Olibere Paris Dangerous Rose e Chemical Love - Avaliação/Resenha/Review



Ainda que em alguns momentos os novos perfumes da Precious Collection pequem um pouco em relação a forma como comunicam suas intenções ao público, o fato é que os perfumes em si são tão fortes que isso puxa a avaliação final para cima. São fortes em concentração, extratos como as pessoas esperam quando se fala em pure parfum: perfumes que duram muito e que dependendo da quantidade aplicada não saem nem com banho. Mas não são apenas fortes tecnicamente, as composições revelam-se muito bem construídas, intensas sem serem cansativas e explorando caminhos conhecidos sem serem banais. O novo trio certamente está entre as melhores criações de Luca Maffei, que tem se revelado um grande talento no cenário da perfumaria de nicho e exclusiva.

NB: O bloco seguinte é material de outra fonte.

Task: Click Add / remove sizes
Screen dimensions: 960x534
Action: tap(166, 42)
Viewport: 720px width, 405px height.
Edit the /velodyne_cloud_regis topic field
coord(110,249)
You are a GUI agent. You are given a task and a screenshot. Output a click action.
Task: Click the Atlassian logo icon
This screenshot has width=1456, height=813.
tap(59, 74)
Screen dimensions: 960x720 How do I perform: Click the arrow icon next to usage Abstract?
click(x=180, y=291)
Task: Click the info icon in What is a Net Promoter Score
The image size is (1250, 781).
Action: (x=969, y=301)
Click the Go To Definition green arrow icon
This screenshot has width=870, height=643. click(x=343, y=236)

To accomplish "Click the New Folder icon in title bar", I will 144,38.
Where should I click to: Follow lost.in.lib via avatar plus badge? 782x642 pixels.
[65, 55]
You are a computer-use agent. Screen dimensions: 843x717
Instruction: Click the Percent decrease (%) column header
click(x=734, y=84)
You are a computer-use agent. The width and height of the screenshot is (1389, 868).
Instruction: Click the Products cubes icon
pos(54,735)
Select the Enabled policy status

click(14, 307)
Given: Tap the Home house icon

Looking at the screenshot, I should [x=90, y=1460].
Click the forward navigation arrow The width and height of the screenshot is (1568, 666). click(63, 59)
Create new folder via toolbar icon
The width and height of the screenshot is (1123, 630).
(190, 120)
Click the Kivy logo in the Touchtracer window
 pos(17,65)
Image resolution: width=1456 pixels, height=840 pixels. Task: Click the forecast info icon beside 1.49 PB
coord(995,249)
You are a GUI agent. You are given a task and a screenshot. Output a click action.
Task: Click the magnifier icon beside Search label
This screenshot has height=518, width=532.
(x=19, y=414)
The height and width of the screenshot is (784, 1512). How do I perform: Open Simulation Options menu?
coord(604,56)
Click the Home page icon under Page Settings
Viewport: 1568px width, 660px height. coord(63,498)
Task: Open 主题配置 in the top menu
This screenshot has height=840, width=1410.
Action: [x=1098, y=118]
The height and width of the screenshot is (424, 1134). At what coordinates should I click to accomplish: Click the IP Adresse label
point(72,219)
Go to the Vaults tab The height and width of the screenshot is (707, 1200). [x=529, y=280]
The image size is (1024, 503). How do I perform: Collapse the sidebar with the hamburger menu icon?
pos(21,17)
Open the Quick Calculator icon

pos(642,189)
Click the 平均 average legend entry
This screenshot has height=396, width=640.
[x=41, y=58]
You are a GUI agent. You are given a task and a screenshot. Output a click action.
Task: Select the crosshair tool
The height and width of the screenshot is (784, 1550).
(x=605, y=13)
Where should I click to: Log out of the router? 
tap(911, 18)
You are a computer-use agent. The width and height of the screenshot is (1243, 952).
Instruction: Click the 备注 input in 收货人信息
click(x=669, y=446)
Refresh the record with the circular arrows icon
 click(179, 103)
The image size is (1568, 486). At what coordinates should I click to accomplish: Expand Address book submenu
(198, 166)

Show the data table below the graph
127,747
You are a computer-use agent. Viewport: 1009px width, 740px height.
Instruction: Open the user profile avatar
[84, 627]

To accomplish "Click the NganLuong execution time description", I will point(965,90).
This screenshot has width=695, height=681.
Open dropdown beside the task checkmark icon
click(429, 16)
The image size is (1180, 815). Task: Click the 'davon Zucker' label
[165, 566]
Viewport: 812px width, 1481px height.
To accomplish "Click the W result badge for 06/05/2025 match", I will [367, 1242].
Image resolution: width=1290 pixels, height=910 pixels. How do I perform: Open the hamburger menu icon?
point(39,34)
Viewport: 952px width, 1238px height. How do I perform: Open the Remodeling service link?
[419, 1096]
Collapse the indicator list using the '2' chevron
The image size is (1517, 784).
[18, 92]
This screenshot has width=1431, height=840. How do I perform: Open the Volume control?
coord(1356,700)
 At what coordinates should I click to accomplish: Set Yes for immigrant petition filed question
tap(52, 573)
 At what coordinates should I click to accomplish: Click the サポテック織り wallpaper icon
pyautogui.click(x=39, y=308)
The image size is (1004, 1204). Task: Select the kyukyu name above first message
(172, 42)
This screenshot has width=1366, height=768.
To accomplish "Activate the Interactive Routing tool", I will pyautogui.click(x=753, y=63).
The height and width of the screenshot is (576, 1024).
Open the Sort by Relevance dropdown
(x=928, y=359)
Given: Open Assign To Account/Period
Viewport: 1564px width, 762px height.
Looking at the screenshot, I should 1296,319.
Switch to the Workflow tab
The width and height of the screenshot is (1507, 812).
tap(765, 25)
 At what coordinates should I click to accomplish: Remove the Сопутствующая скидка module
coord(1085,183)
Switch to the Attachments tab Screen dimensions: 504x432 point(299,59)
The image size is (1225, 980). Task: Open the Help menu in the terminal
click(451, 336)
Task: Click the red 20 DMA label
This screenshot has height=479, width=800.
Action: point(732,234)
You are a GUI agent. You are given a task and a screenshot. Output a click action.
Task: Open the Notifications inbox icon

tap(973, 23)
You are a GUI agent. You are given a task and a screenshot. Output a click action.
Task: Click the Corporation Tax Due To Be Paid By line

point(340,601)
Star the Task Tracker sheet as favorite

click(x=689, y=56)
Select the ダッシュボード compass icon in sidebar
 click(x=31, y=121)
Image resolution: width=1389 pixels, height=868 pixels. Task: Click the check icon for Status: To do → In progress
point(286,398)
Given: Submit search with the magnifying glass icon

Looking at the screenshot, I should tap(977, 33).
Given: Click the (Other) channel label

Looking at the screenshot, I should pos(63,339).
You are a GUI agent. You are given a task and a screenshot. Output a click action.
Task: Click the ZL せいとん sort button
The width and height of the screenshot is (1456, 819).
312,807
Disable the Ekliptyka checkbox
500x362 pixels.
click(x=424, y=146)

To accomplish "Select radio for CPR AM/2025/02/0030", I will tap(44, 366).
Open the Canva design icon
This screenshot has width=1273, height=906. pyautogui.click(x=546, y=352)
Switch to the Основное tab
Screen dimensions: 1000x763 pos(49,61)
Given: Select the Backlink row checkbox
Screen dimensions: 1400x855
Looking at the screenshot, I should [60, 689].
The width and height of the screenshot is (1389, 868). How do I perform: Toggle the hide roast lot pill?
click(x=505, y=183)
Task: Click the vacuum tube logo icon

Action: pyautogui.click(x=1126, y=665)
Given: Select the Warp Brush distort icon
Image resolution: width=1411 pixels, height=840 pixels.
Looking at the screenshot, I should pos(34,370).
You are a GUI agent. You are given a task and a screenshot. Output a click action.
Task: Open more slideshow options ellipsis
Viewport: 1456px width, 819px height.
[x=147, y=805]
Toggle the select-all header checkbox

Dangerous Rose é inspirado no clássico filme Entrevista com o Vampiro e isso já cria grandes expectativas com relação a rosa que o perfume irá entregar. A ideia é a de uma beleza enigmática, luminosa e sombria e já por aí sabemos que a rosa vermelho sangue que aparece na publicidade do perfume não é apenas um elemento decorativo. Dangerous rose entrega uma rosa ao estilo de uma perfumaria árabe, carregada em incenso, especiarias, com nuances de mel e tabaco. A saída é intrigante, um aroma spicy seco e incensado que por alguns momentos me remete a uma versão mais nobre do aroma do clássico sabonete Phebo. Logo em seguida o aroma mais licoroso da rosa começa a se tornar evidente em contraste com um patchouli envolto em ambar. A forma como eles são equilibrados cria juastamente o aspecto luminoso e sombrio da fragrância e duram praticamente o dia todo na pele.

Chemical Love é para mim do ponto de vista do conceito o perfume mais fraco da coleção. O perfume tem uma inspiração ousada no filme Scarface e certamente a figura feminina que é homenageada aqui é Elvira Hancock, esposa de Tony Montana e viciada em Cocaína. O perfume mira nessa ideia ao incluir um acorde de Cocaína na composição porém parece não levar o tema a fundo, limitando-se a criar um floral musk que acaba soando um pouco artificial como o nome parece sugerir. Ainda sim, é um excelente floral artificial: um ylang narcótico e até mesmo um pouco animálico é cercado por um aroma frutal mais comercial, mais evidente na fita do que na pele. Conforme o aspecto mais floral inebriante do perfume passa ele ganha contornos amadeirados cremosos e bem aconchegantes e que assim como os outros da coleção dura uma vida na pele.

Da trilogia de perfumes propostos Chemical Love é o único que parece ir mais em uma direção feminina do que unissex e eu diria que um dos perigos da marca ao explorar de forma tão forte a temática de suas heróinas na parte visual das fragrâncias é a de acabar limitando o público que irá se interessar e testar as composições. Meu conselho é ignorar essa parte do projeto e ir direto para os perfumes, que irão surpreender e agradar muito aqueles que buscam criações potentes e bem feitas.